A Crítica à Inação do Conselho de Segurança da ONU

Durante sua intervenção, o presidente Lula manifestou profunda indignação com o desempenho do Conselho de Segurança da Organização das Nações Unidas (ONU). O líder brasileiro questionou a passividade de seus membros, criados com a missão de manter a paz, mas que, segundo ele, falham em prevenir ou resolver conflitos. Lula criticou a postura de potências que estariam envolvidas nas próprias guerras que deveriam evitar, citando a persistência de crises em regiões como a Faixa de Gaza, Iraque, Líbia, Ucrânia e Irã como prova de um sistema ineficaz. Ele indagou se a lógica prevalente é a de que quem possui maior poderio militar detém o direito de se impor sobre os outros.

Alerta contra a Neocolonização e a Exploração de Recursos

No cerne de sua preocupação, Lula defendeu veementemente a soberania dos países latino-americanos e africanos, alertando contra o que descreveu como uma nova forma de neocolonialismo. Ele citou casos de pressões exercidas sobre nações como Cuba e Venezuela, questionando a legitimidade de ações que desrespeitam a autodeterminação dos povos. Em um contexto mais amplo, o presidente brasileiro destacou a crescente ameaça de potências mundiais em relação à exploração de minerais críticos e terras raras. Ele enfatizou a necessidade de países em desenvolvimento utilizarem suas próprias reservas minerais para impulsionar seu crescimento econômico, resistindo à condição de meros exportadores de matéria-prima.
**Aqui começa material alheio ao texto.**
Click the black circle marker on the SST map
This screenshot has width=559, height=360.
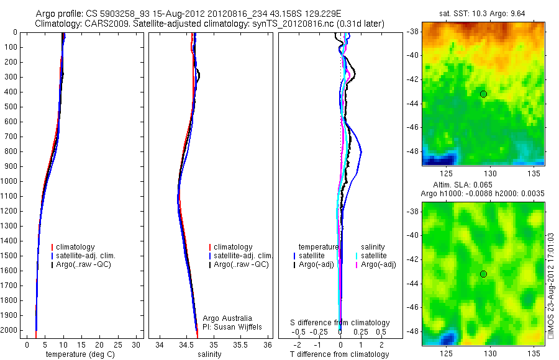(483, 94)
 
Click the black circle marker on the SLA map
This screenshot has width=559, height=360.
(483, 274)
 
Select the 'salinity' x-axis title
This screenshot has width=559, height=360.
(209, 354)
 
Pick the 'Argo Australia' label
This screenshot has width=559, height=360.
(228, 318)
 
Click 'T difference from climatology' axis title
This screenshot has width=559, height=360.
(339, 354)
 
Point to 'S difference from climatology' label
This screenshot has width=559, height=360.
(340, 323)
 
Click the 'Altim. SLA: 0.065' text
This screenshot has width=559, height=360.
(465, 186)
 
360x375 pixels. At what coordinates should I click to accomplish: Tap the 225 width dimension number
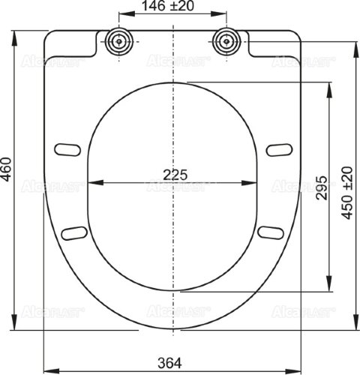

Para Lula, é crucial que essas nações se organizem para exigir que qualquer exploração de recursos ocorra com a instalação de indústrias e tecnologias locais, garantindo o desenvolvimento interno.
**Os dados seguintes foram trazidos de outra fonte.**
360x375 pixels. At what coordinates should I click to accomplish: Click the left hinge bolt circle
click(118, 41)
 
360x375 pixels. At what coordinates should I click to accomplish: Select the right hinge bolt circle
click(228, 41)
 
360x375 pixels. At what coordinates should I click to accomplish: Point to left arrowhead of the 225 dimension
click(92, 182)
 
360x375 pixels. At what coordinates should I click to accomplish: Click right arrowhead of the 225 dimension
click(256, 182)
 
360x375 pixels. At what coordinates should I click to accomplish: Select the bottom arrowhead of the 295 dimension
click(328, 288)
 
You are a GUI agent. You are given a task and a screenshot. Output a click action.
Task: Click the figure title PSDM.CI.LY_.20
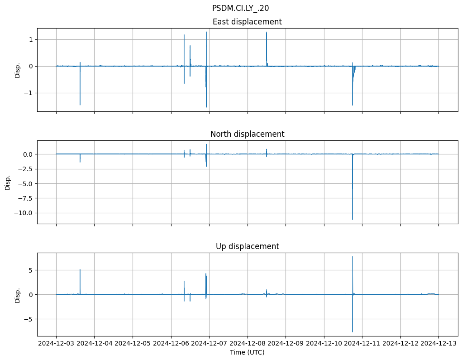(240, 8)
O Caminho para a Autodeterminação e a Reconstrução de Relações Históricas

Ainda em sua fala, o presidente Lula reforçou a importância da cooperação Sul-Sul e da busca por autonomia regional. Ele apontou a União Africana como um modelo inspirador para a integração, demonstrando que é possível construir institucionalidades sólidas mesmo diante de diferentes projetos políticos nacionais. Reconhecendo o legado de 350 anos de escravidão, o presidente brasileiro reiterou a 'dívida' histórica do Brasil com o continente africano. Apesar dos avanços em políticas de igualdade racial, como as leis de cotas, Lula salientou que o país ainda tem um longo caminho a percorrer, e que enfrentar unidos a herança colonial é o tributo mais significativo que pode ser prestado à história compartilhada entre os povos.
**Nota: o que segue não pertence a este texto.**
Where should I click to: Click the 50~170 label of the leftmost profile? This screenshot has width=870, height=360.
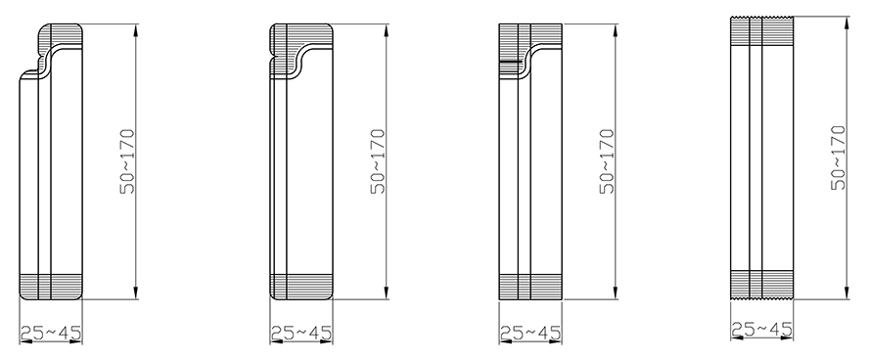tap(127, 161)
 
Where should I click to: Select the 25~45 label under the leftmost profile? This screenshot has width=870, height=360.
tap(51, 333)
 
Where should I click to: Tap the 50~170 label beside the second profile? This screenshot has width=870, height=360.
tap(378, 161)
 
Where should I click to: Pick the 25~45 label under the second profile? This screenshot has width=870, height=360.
tap(301, 333)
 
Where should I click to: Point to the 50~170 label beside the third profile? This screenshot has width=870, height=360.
tap(608, 161)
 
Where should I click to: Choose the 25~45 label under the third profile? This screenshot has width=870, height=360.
tap(530, 333)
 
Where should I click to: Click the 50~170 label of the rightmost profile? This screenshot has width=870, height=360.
tap(839, 158)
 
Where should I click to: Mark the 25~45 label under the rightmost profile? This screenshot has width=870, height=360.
tap(761, 330)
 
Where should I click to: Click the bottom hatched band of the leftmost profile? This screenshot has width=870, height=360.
tap(51, 287)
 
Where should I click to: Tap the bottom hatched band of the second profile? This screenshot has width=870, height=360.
tap(301, 287)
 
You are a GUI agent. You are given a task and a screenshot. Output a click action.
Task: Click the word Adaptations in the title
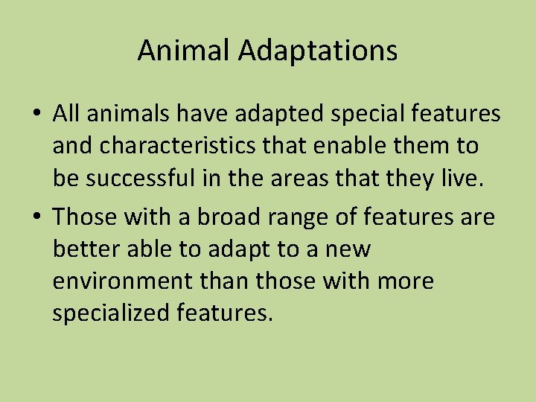pos(319,51)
Em um panorama de 'maior concentração de conflitos desde a Segunda Guerra Mundial', como descreveu o próprio Lula, o presidente reforçou que a escalada bélica não só desvia os países do caminho do desenvolvimento, mas também gera impactos econômicos e sociais globais, como o aumento dos preços de energia e alimentos. Suas declarações em Bogotá representam um apelo urgente por uma ordem internacional mais justa e equitativa, onde o diálogo prevaleça sobre a força, e a soberania das nações seja plenamente respeitada, para que a paz e o desenvolvimento sustentável possam, de fato, prosperar.